# TASK DESCRIPTION:
Go through the data and copy each line where the word "computer" shows up.

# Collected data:
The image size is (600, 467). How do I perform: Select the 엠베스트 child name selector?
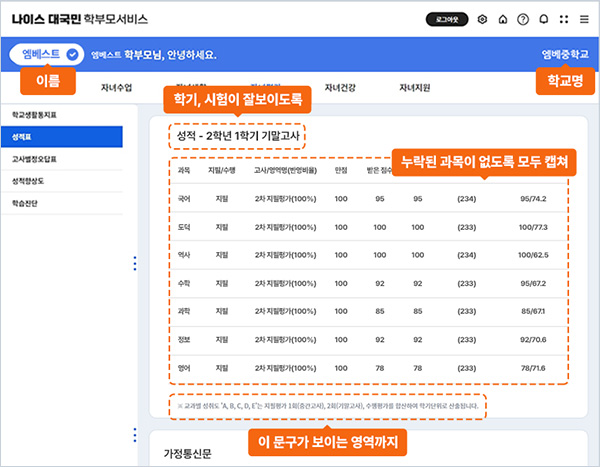click(x=46, y=54)
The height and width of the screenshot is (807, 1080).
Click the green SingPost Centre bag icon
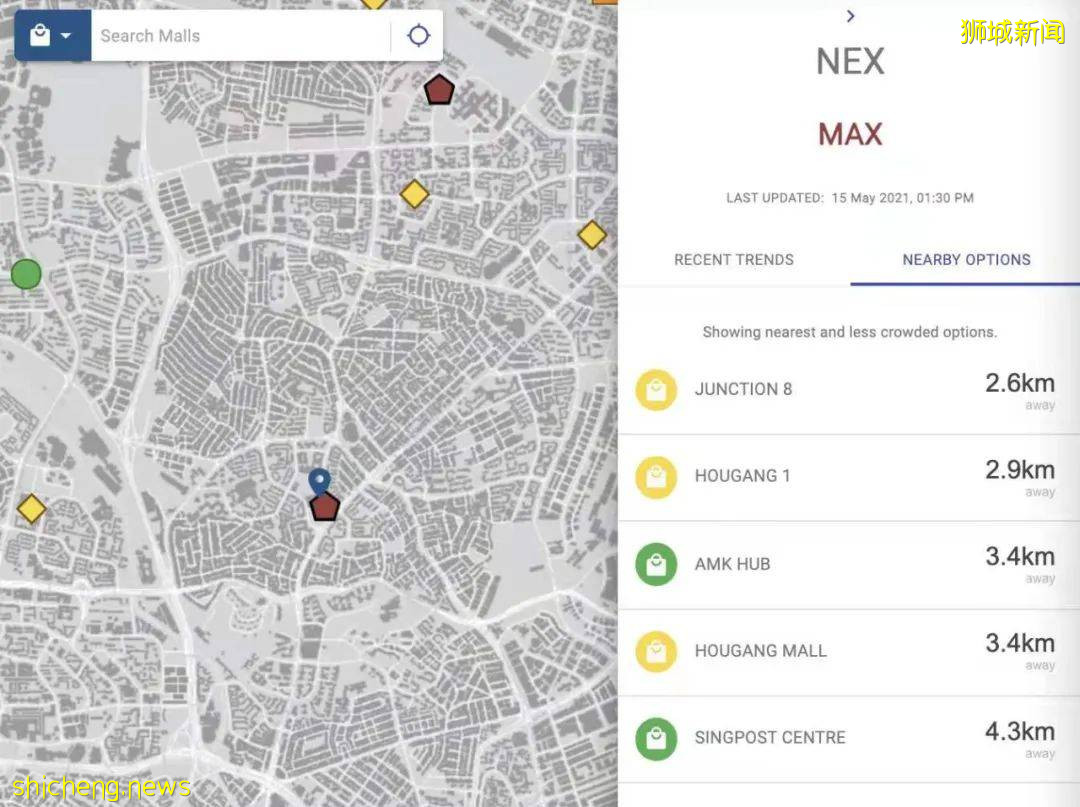(x=656, y=738)
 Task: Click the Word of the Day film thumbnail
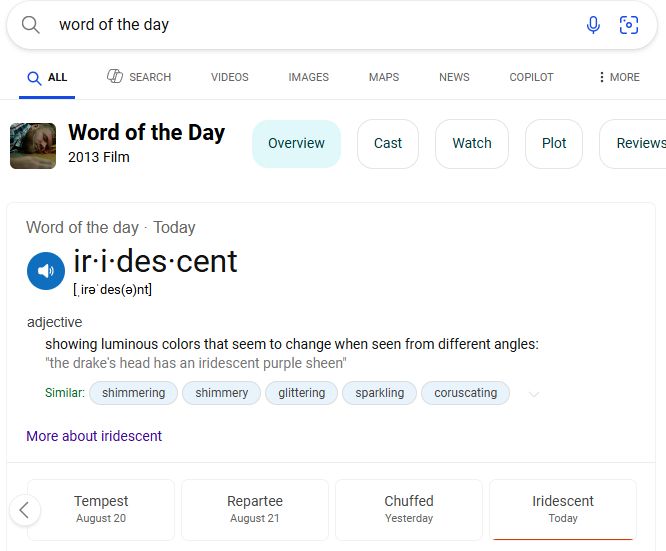tap(33, 144)
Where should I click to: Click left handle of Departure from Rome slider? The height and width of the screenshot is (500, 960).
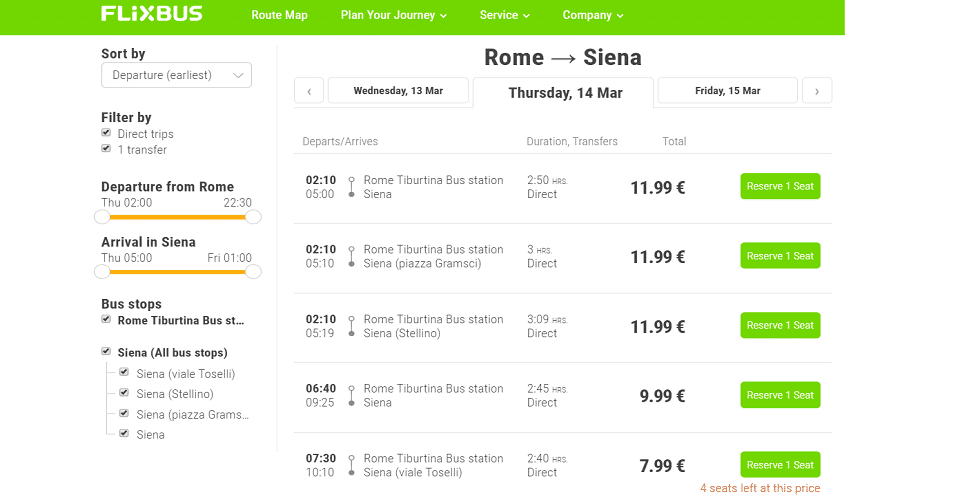click(102, 217)
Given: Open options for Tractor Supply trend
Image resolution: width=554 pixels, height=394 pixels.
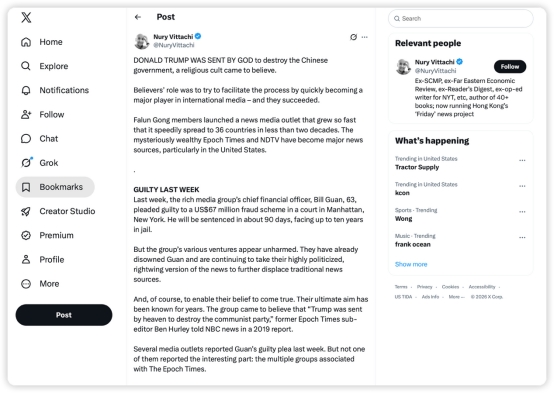Looking at the screenshot, I should (x=522, y=160).
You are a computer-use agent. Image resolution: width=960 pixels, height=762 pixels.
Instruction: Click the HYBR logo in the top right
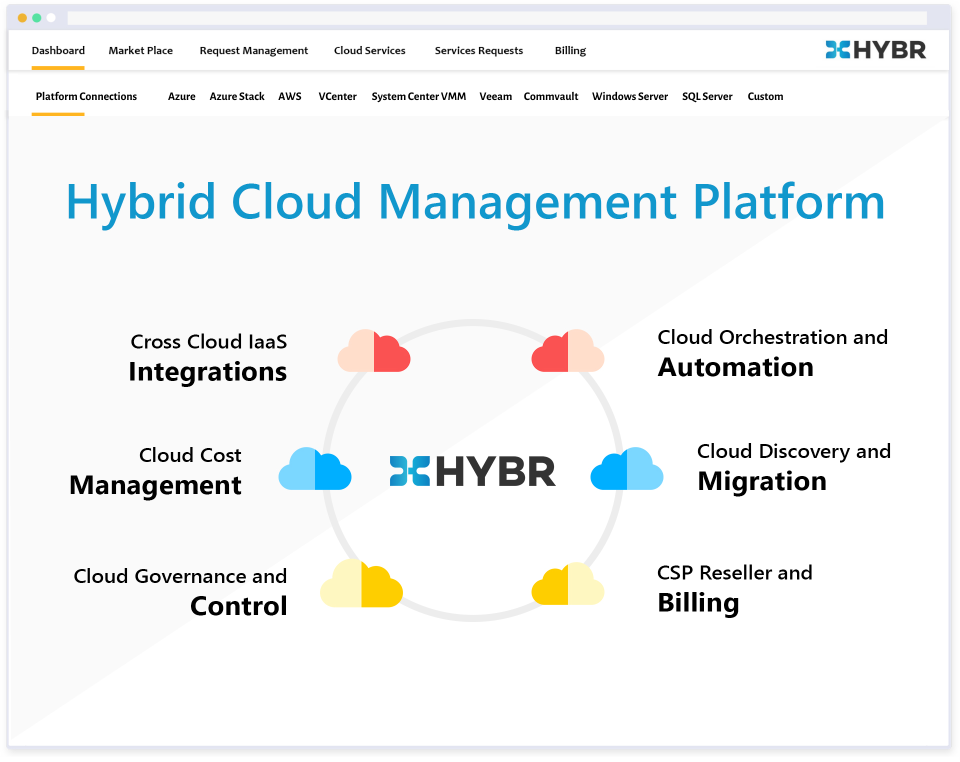pos(877,47)
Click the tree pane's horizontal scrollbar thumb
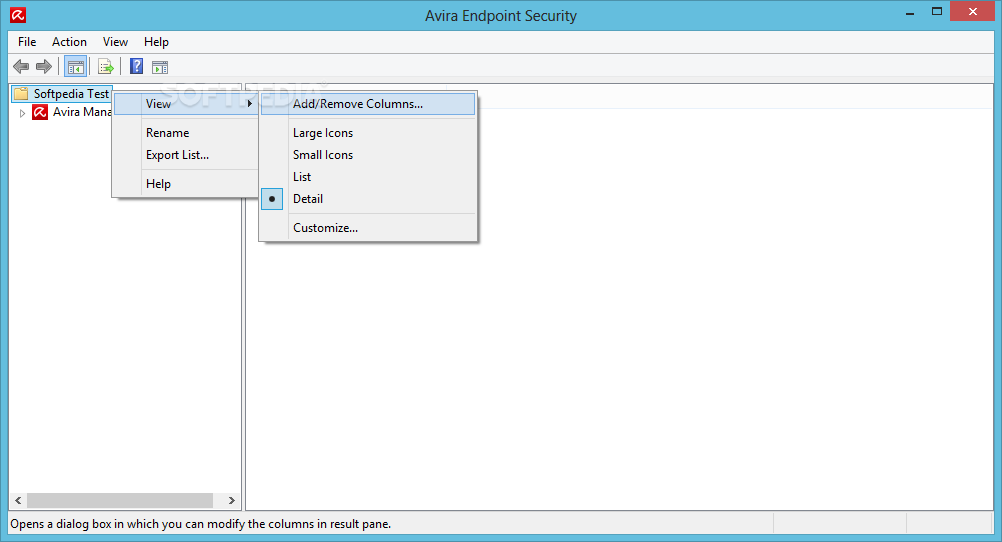 [119, 500]
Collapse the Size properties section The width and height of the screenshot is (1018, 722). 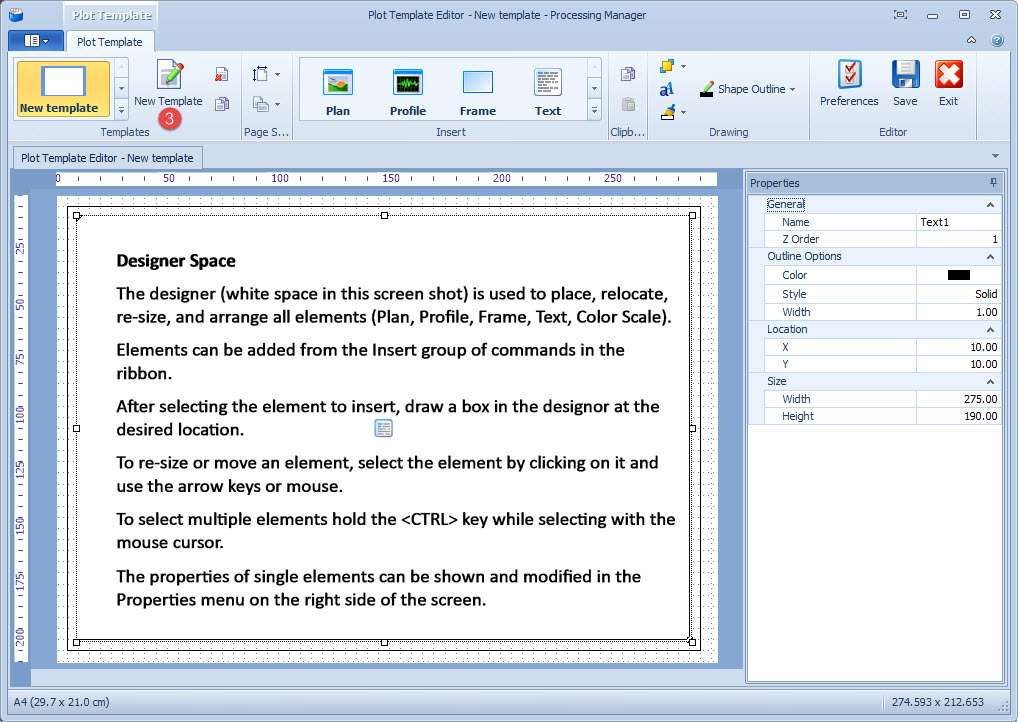click(x=990, y=381)
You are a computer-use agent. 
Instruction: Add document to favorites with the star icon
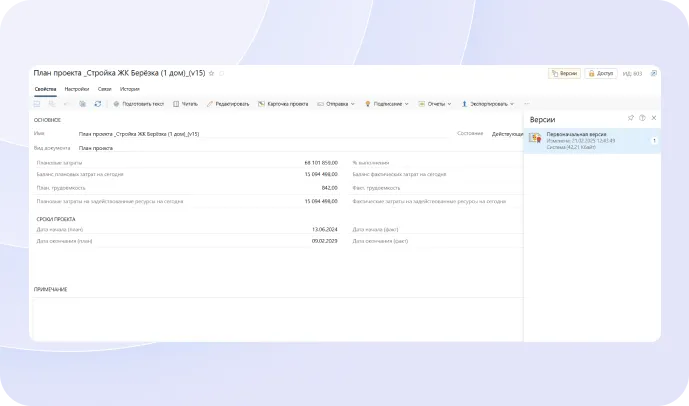pyautogui.click(x=211, y=73)
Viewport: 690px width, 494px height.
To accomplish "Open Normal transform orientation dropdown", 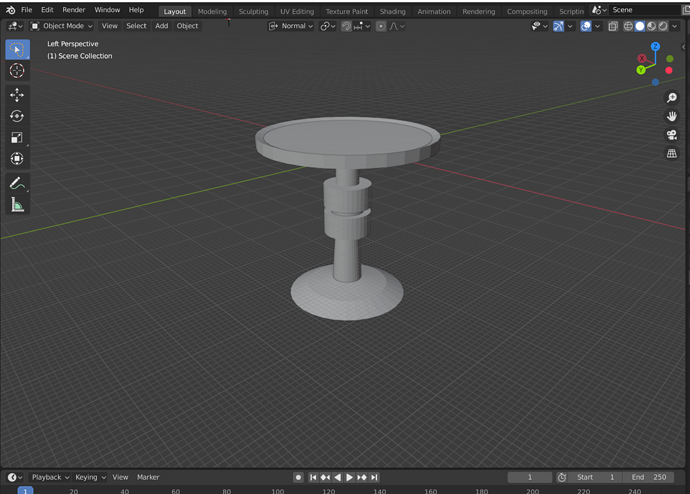I will click(291, 26).
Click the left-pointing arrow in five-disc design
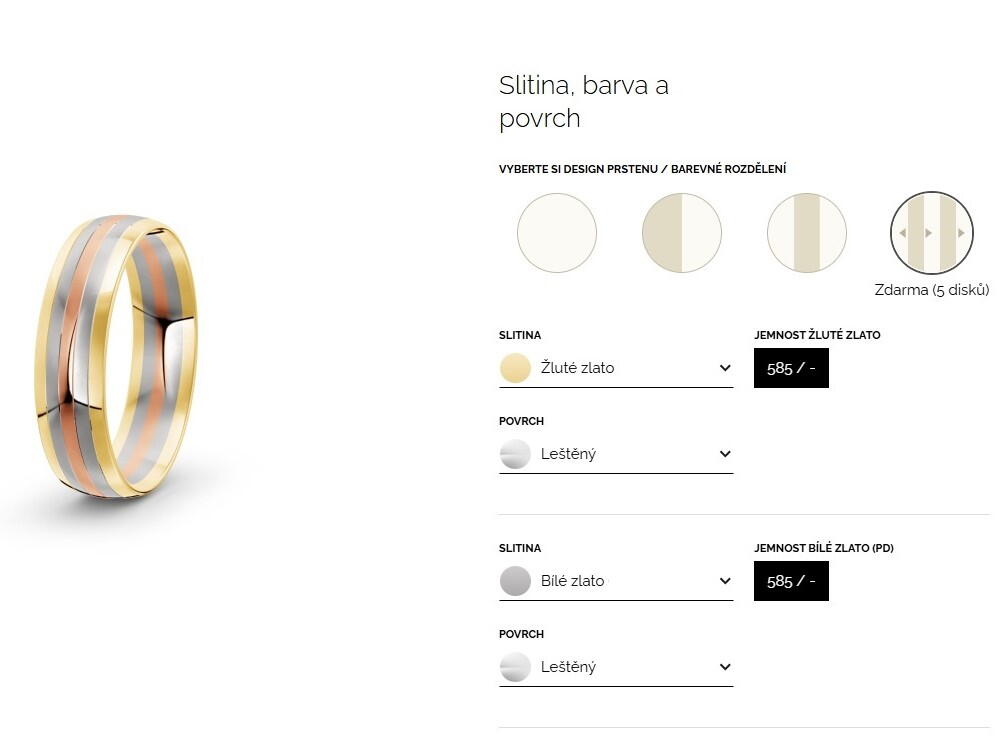This screenshot has width=1001, height=751. pyautogui.click(x=903, y=233)
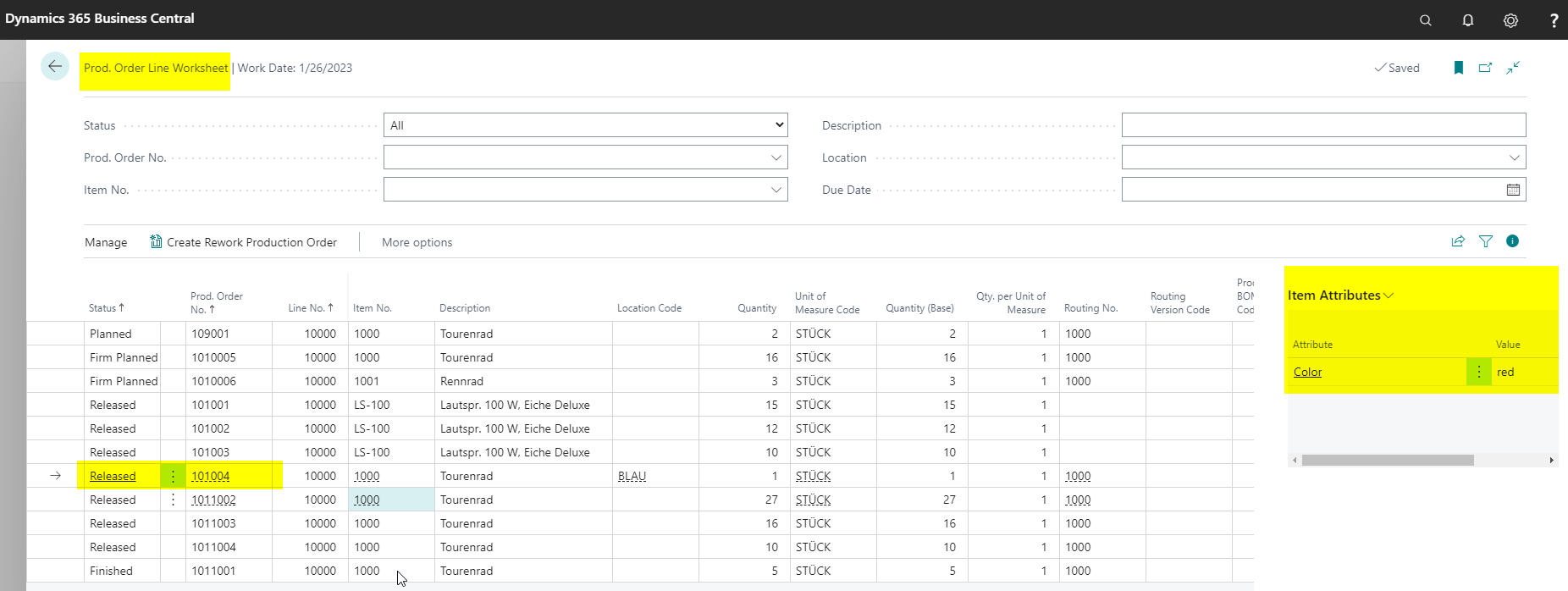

# ANSWER SPACE:
You are a computer-use agent. Image resolution: width=960 pixels, height=762 pixels.
You are a computer-use agent. 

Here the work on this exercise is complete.